#### INSTRUCTION 1
Using the article on violence against women in Australia, say whether each statement agrees with it. Answer yes or no and quote the deciding words. (a) Counting Dead Women began tallying deaths in 2012. (b) The proportion of Australian women reporting domestic violence by a partner rose between 2016 and 2021-22. (c) Australia has had two female prime ministers.

Two days earlier, the body of 38-year-old Krystal Marshall was recovered from the charred remains of her home after a house fire in South Australia, according to SA Police. A 48-year-old man was later charged with murder.

The number of women killed by violence in Australia has ranged between 43 and 84 each years since Counting Dead Women began tallying deaths in 2012.

Whitford started Friends with Dignity in her garage in the same year.  Since then, she said she’s noticed a change in the way people, including the police, respond to domestic violence.

“It’s believing, it’s listening to the victim,” she said.

According to the Australian Institute of Health and Welfare (AIHW), the proportion of Australian women reporting domestic violence by a partner in the previous 12 months fell between 2016 and 2021-22, from 1.7% to 0.9%.

However, the most recent National Community Attitudes towards Violence against Women Survey (NCAS) in 2021 showed 23% believe domestic violence is a normal reaction to day-to-day stress.

And 91% believed violence against women was a problem in Australia.

A national plan

Repeated cries for help have been made to the government, which last year launched its National Plan to End Violence against Women and Children 2022-2032.

The First Action Plan 2023-2027 was released in August, and top of the 10-point list is advancing gender equality.

Australia may be a modern, wealthy nation, but sexist attitudes persist in a culture where women do more unpaid domestic work and earn less over their lifetime than men, according to the United Nations.

Boardrooms and many positions of power are still dominated by men, as is Parliament – the country has only ever had one female prime minister, Julia Gillard, who famously delivered a searing speech on misogyny that’s since racked up millions of views on social media.

A 2022 survey by the Global Institute for Women’s Leadership, which Gillard now chairs, found Australian men consider misogynistic comments more acceptable online than the global average.

The First Action Plan includes 3.5 million Australian dollars in funding ($2.24 million) for a three-year trial of the healthy masculinities project to find what works to counter harmful messaging targeting men and boys on social media.

(Dataset entries)
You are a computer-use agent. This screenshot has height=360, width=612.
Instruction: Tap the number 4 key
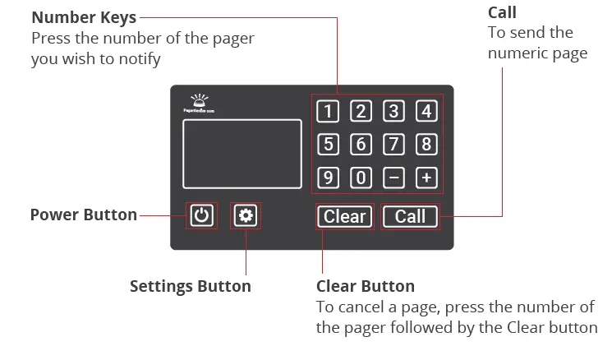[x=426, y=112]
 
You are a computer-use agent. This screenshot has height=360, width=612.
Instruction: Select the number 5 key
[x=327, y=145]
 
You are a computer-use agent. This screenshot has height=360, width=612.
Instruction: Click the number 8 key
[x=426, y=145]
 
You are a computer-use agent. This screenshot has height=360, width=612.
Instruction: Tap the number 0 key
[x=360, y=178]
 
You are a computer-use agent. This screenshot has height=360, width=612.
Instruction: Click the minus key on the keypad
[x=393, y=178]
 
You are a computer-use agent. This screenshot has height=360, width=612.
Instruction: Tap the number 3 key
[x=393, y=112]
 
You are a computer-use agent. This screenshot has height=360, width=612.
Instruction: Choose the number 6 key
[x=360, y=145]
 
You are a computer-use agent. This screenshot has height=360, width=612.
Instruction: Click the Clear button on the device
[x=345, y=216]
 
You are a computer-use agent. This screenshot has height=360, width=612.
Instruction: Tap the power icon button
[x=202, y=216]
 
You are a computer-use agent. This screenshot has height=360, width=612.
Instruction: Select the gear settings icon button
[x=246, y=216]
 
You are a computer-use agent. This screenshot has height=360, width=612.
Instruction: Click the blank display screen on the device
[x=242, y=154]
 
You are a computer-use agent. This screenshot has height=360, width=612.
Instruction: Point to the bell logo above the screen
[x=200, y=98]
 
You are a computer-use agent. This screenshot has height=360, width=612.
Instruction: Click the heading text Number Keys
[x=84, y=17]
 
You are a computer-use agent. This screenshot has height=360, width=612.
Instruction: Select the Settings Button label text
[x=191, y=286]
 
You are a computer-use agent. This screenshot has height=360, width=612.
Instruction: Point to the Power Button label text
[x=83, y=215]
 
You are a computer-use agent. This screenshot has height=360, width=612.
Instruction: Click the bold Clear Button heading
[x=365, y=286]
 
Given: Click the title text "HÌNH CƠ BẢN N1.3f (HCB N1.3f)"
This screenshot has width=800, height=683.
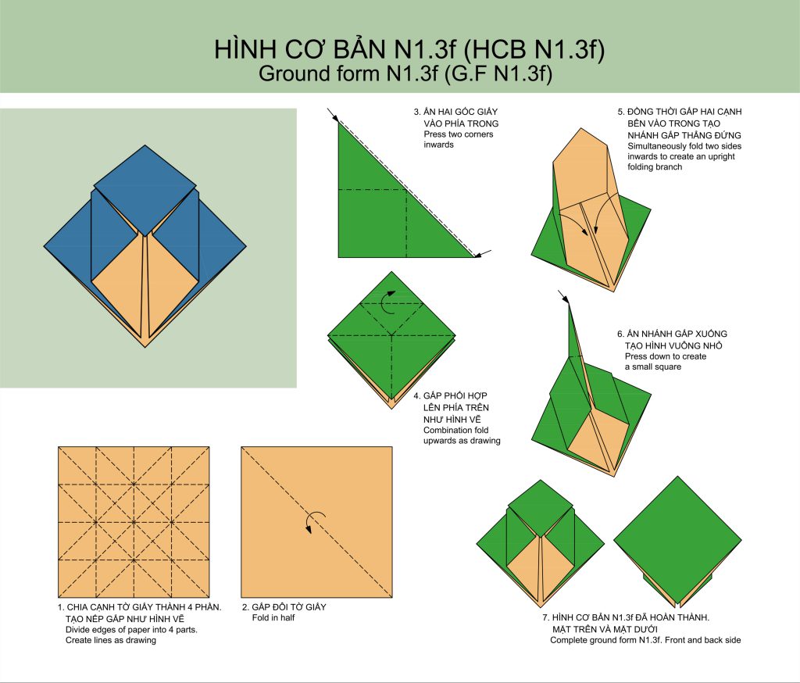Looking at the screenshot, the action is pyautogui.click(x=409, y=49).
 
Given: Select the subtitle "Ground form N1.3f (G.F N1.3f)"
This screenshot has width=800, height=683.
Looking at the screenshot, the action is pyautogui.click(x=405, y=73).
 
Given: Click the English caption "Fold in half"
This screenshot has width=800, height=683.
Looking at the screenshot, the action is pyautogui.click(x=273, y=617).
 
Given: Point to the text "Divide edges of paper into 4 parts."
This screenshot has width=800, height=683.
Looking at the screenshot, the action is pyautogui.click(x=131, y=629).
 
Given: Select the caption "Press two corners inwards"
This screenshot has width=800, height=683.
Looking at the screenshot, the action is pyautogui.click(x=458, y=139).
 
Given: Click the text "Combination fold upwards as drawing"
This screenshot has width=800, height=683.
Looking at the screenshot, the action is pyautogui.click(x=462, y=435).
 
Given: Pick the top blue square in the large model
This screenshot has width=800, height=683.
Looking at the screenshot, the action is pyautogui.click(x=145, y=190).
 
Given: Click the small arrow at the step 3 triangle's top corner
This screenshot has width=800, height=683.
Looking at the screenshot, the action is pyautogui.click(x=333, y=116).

#### INSTRUCTION 2
How many lines of the rows above contain the string "Point"? Case counts. Give only the number.

#### FULL ANSWER 1
(a) Yes: "since Counting Dead Women began tallying deaths in 2012"
(b) No: "fell between 2016 and 2021-22, from 1.7% to 0.9%"
(c) No: "the country has only ever had one female prime minister, Julia Gillard"

#### FULL ANSWER 2
3